Former Australia coach Bob Simpson said he had not “seen a braver innings”.
“He was running on adrenaline,” Simpson told Cricinfo.
“During breaks we would have one bloke waiting to take off his pads and another would strip him and put him in an ice bath just to try and revitalise him. It was immensely courageous.”
For all his toughness shown in that innings, Jones led the way with his aggression in the white-ball game during an era where teams were still cautious with their ODI batting.
His 6068 runs in the format was the second highest of all-time when he played his last match in 1994, while his strike-rate of 72.56 was also brisk for that era.
He played with flamboyance, not afraid to walk down the pitch to bowlers, attacked when running between the wickets and saved runs in the field.
The end of his time in Australia’s Test team was controversial, with his axing in 1992 still one of the most perplexing in Australian cricket.
Tributes poured in for one of the most popular batsmen of his generation on Thursday night.

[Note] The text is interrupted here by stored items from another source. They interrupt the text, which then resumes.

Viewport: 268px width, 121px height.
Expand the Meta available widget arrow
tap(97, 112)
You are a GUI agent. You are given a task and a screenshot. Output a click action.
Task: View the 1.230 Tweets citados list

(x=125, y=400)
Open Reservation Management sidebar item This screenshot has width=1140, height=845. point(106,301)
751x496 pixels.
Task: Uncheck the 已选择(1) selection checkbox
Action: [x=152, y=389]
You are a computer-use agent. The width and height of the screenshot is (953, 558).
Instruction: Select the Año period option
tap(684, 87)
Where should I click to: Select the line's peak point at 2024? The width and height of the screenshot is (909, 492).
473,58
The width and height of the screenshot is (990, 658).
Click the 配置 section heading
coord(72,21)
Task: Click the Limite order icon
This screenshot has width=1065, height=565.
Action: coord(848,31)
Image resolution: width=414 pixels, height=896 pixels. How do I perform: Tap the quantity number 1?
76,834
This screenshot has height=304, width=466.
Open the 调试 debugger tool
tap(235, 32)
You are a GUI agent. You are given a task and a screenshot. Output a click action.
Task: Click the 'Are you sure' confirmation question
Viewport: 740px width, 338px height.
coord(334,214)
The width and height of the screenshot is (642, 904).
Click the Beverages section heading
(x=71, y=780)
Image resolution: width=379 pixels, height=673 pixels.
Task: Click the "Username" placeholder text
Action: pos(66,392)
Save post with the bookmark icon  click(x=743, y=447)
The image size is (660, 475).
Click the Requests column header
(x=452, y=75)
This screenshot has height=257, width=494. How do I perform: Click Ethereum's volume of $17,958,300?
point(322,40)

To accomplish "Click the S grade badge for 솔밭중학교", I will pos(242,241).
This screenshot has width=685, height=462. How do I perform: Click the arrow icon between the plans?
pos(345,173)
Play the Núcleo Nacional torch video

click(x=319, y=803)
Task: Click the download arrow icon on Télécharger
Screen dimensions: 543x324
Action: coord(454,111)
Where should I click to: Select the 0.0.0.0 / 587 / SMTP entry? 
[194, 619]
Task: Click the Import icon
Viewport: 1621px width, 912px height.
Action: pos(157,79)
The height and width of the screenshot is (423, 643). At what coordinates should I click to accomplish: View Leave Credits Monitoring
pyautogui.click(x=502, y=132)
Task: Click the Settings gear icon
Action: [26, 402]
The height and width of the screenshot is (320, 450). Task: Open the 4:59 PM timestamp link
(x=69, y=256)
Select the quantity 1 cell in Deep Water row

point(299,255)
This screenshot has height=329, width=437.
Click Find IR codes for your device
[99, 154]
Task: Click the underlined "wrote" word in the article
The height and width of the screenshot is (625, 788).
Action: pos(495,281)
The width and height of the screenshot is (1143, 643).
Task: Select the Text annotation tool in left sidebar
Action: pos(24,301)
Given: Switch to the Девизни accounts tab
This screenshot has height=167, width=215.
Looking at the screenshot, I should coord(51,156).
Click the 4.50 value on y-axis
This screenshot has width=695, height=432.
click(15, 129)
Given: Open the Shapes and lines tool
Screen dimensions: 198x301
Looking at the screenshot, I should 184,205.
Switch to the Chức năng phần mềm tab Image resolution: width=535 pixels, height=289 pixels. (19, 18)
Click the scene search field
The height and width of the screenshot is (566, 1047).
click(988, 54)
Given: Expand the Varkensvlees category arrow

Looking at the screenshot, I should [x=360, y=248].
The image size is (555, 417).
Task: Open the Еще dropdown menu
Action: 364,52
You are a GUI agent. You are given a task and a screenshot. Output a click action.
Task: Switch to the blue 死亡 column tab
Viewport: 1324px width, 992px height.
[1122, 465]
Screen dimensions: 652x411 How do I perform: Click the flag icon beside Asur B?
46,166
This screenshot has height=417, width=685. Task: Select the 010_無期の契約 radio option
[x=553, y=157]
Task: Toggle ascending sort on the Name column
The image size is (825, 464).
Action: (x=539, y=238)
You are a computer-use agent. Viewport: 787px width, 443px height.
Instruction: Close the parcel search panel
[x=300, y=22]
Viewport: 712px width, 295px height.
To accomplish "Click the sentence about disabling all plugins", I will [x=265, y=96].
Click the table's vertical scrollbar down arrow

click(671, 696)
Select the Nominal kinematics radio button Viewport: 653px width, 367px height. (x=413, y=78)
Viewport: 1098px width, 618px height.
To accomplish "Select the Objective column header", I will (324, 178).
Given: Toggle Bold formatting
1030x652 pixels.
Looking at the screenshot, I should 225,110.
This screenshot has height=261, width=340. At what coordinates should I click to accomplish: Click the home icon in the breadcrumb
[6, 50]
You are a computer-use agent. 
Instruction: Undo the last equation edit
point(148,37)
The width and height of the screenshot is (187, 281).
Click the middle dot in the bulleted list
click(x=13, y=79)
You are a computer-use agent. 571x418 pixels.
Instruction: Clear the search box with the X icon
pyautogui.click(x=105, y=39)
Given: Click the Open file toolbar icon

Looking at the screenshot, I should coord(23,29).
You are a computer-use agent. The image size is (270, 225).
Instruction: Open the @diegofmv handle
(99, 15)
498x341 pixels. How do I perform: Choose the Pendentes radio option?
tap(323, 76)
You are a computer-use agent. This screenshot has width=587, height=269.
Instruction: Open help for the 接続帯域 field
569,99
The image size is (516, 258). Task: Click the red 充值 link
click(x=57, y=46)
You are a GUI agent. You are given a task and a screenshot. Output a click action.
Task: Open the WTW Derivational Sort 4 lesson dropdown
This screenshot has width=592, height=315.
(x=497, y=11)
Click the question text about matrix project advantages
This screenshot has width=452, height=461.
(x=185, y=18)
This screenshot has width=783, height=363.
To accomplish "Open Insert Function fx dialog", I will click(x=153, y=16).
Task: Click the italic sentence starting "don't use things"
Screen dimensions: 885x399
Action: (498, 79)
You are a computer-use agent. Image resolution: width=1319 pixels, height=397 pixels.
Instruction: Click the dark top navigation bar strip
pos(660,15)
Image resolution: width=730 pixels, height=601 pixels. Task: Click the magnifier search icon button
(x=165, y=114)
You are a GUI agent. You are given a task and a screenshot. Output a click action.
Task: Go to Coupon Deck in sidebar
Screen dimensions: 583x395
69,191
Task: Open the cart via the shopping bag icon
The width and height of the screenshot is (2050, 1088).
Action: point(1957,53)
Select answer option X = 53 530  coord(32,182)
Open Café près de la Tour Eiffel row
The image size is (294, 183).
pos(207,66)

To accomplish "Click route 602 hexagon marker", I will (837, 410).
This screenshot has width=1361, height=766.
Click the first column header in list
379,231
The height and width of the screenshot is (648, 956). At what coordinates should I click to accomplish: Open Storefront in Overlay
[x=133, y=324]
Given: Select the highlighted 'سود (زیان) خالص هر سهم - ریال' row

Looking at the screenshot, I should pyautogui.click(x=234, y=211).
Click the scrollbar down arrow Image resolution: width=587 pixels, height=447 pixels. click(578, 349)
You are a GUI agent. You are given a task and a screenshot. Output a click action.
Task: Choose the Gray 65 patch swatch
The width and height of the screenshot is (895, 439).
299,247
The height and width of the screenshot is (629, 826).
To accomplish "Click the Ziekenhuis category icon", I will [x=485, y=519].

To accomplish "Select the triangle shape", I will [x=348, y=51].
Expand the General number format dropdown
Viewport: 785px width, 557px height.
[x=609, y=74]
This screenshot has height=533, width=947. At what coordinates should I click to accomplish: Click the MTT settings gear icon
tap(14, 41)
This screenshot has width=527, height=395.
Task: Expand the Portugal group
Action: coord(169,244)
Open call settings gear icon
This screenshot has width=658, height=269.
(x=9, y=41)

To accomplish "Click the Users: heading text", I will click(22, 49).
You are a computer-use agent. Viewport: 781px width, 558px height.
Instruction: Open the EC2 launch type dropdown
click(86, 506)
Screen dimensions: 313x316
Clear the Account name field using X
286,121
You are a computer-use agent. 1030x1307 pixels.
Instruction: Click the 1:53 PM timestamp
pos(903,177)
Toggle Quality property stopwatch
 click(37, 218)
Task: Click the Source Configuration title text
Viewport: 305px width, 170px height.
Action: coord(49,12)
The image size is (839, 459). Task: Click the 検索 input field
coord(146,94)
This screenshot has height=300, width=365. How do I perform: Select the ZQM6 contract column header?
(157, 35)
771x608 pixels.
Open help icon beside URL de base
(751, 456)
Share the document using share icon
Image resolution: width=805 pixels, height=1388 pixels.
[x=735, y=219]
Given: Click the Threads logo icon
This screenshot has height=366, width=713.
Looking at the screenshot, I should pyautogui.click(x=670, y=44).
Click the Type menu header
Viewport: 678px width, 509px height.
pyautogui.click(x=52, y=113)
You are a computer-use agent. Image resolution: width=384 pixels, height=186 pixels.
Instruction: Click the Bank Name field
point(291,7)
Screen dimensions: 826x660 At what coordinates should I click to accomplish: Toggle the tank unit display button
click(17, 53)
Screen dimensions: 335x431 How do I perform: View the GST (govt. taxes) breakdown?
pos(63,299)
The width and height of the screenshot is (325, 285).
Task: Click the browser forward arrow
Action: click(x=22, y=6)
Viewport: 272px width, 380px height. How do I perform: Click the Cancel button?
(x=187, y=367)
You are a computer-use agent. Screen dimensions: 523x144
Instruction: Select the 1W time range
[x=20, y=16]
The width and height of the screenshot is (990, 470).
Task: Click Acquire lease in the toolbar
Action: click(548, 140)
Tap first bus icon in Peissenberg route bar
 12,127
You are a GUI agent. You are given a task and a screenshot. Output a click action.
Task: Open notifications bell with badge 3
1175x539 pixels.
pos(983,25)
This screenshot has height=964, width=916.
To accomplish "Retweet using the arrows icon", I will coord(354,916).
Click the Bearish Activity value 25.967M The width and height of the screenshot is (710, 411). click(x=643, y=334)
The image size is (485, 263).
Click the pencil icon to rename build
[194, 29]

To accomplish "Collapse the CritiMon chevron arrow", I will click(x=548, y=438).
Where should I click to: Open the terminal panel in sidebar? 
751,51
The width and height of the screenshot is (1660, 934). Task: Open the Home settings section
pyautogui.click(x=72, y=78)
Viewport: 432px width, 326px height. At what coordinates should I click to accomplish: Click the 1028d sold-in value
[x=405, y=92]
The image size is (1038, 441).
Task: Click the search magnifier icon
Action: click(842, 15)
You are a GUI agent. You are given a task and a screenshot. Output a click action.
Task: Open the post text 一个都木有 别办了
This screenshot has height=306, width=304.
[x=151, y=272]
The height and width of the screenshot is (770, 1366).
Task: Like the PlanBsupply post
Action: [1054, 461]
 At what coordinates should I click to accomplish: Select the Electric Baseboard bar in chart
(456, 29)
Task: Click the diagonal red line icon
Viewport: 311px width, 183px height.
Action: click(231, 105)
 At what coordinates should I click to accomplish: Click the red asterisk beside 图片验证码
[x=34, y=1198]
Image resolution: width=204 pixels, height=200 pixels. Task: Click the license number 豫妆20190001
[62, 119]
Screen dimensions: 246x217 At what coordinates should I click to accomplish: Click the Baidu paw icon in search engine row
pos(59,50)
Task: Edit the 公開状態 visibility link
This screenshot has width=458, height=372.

“Awful to hear the news of Dean Jones passing away in Mumbai,” Steve Smith posted on social media.
“He was a wonderful player for Australia and he will be missed. My thoughts are with his family.”
Damien Fleming added: “Stunned by the news of Dean Jones’s passing. Always a Larger then life personality. Brilliant player. Condolences to Jane and family.”
Jones was inducted into the Australian Cricket Hall of Fame in 2019.